The Interaction of OCD and the COVID-19 Pandemic
Emma Newsham ’21, Evanston, Illinois
Minors: Cognitive Science; Health and Society
Obsessive Compulsive Disorder (OCD) is a type of anxiety disorder in which a person experiences obsessions, or recurrent unwanted thoughts and sensations, that drive them to engage in compulsions, or repetitive actions and behaviors (APA, 2017). A common type of OCD, obsession over fear of contamination, can result in cleaning compulsions aimed to relieve this stress and fear of contamination. These obsessions and compulsions can significantly interfere with a person’s daily activities and social interactions, and are often extremely debilitating (APA, 2017).

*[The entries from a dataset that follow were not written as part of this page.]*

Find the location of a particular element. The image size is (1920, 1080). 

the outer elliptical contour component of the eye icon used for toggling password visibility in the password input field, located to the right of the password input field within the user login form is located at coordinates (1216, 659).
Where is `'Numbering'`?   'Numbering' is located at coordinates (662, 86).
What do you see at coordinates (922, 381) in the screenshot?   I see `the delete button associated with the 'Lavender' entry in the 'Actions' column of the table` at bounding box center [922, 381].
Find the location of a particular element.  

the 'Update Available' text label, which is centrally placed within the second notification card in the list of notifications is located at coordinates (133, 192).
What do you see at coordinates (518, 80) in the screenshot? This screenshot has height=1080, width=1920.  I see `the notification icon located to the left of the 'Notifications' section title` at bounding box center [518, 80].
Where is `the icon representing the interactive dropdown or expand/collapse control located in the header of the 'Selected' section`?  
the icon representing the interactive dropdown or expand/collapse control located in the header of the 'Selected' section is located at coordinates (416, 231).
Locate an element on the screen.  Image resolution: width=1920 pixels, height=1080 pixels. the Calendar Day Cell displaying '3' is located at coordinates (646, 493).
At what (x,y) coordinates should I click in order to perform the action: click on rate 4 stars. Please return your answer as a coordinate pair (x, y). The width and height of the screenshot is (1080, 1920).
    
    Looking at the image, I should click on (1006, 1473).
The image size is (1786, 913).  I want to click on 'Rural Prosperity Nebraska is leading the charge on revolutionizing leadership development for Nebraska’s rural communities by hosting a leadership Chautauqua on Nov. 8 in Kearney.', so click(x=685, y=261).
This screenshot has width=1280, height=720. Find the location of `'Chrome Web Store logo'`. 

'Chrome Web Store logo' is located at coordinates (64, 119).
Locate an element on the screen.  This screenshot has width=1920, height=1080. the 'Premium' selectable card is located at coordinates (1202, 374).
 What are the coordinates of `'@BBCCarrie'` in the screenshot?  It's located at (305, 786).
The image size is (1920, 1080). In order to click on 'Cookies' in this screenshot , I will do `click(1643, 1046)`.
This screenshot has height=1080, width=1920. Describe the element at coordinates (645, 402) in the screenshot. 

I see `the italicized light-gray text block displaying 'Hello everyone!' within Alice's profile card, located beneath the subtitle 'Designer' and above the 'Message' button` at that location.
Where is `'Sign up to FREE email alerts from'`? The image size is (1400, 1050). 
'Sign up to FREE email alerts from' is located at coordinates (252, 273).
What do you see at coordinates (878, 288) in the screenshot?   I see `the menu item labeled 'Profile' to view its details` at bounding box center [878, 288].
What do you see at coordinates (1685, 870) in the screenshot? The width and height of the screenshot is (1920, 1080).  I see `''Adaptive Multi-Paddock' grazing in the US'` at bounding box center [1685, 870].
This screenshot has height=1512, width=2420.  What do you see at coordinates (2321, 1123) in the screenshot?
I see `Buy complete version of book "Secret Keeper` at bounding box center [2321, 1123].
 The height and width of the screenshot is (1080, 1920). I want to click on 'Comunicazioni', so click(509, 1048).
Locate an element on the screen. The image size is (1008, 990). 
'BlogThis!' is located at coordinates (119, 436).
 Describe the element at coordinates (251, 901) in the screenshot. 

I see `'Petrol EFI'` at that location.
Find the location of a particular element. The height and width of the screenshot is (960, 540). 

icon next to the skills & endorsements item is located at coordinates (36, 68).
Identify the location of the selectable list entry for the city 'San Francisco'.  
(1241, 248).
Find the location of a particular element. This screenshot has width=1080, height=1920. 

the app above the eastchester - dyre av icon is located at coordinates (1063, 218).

The virus that causes COVID-19 most often spreads through exposure to respiratory droplets (CDC, 2020); however, while it is less common for COVID-19 to spread through contact with contaminated surfaces (CDC, 2020), many people continue to wipe down groceries and packages, and have begun to constantly deep clean and sanitize their home and belongings. This cleaning practice, or sanitation theater, can reduce contamination related stress and anxiety, even if it does little to mitigate the spread of COVID-19 (Judkis, 2020).
This study examines the relationship between OCD and COVID-19 related habits and anxiety in a sample of American adults. Through an online survey as well as a few follow-up interviews, I compared participants’ common obsessions and compulsions from before the start of the COVID-19 pandemic (before March 2020) to the current date (after March 2020). I expected there to be an increase specifically in checking and contamination obsessions/compulsions. Researching this information allows us to better target relief methods and gives greater insight into which specific groups may need additional support during COVID-19 times.